Милена, впустив меня в свою теплую квартирку под самой крышей, всплеснула руками:
— Господи, что это с тобой! Ну-ка, снимай пальто да разувайся, — она указала на вешалку в прихожей.
Я выпутался из пальто, повесил его на крючок, скинул ботинки и поставил на половик под вешалкой, затем вошел вслед за Миленой в просторную мансарду, которая служила одновременно и кухней, и столовой, и спальней, разноликая мебель придавала жилищу особое очарование, делала его уютным.
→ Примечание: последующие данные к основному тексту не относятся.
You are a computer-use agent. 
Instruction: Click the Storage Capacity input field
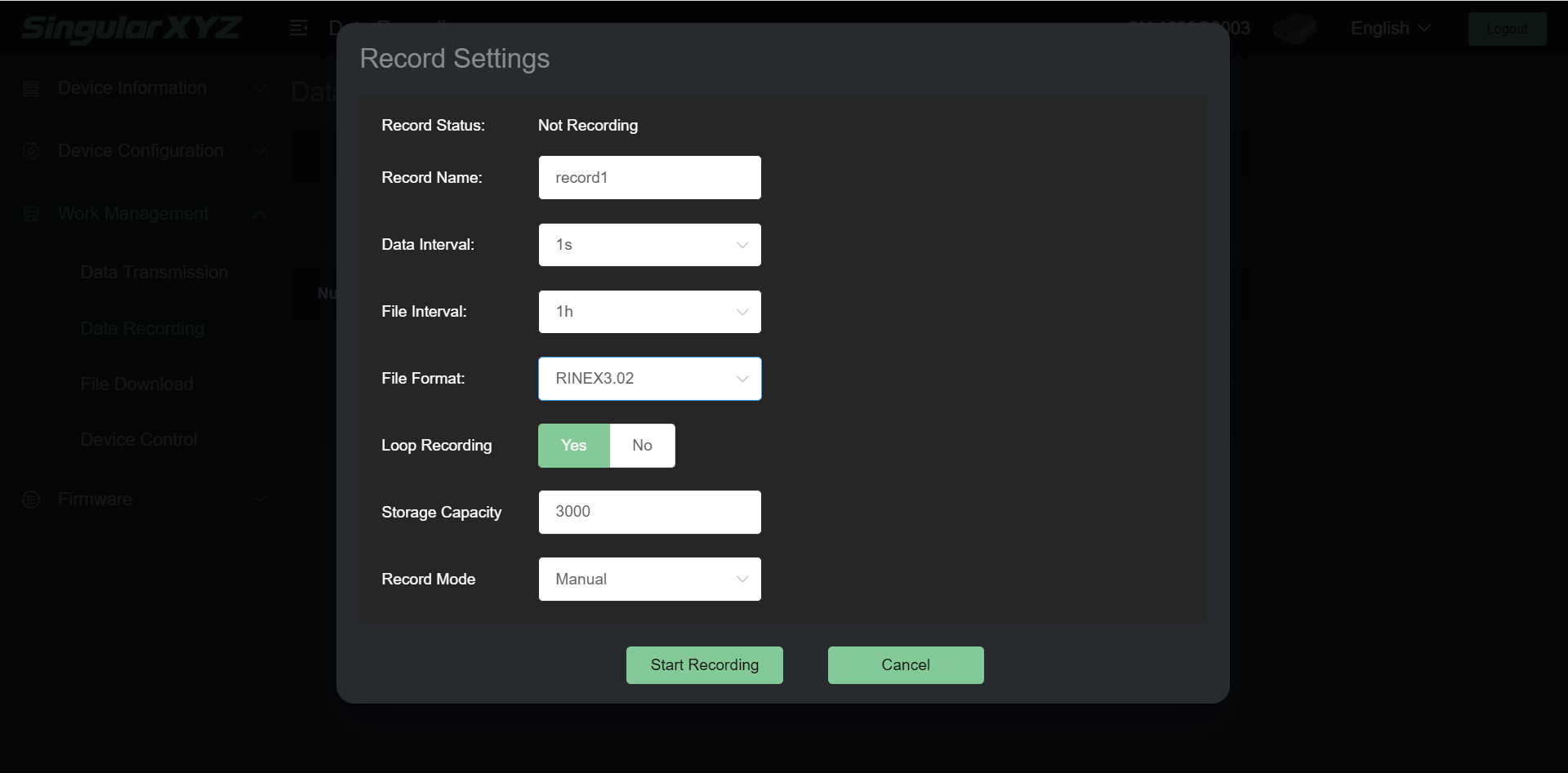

Тем временем Милена скинула халат и улеглась на широкую софу у стены, в самом теплом и самом симпатичном уголке квартирки. И опять ее глаза расширились:
— Посмотри-ка, да у тебя и носки, и брюки мокрые! Сбрасывай все это тряпье и залезай ко мне под одеяло, я согрею тебя.
Мне даже в голову не пришло возражать, ведь я принес в ее чистенькую мансарду столько грязи и хлопот. Я скинул брюки и носки и, оставшись в курточке и кальсонах, юркнул к стенке, хорошенько укутался в одеяло. И тут же вскочил.
— Что ты дергаешься? — удивилась Милена. — В постели я всегда голая.
И правда, она была совсем голая: куда бы я ни сунул руку, как бы ни положил ногу, везде натыкался на голое тело. Наверное, для Милены это было делом обычным, само собою разумеющимся, в следующую минуту она, не чинясь, стянула с меня курточку, расстегнула рубашку, сняла ее, закинула одежду в сторону. Мы улеглись, натянув одеяло до подбородка.
— Знаешь, — сказала она, — я была бы счастлива, если б могла и зимой ходить голой, голой, но в полушубке. Я вообще не мерзну. К сожалению, многим это не по вкусу.
Похоже, ей вспомнился наш поход в Бельгийскую казарму, когда меховая шубка едва прикрывала ее обнаженную грудь, я тоже вдруг очень живо представил себе эту картину. И тут Милена взяла мою руку и положила себе на грудь, которая как бы расплылась, я почувствовал под ладонью вздернувшийся сосок.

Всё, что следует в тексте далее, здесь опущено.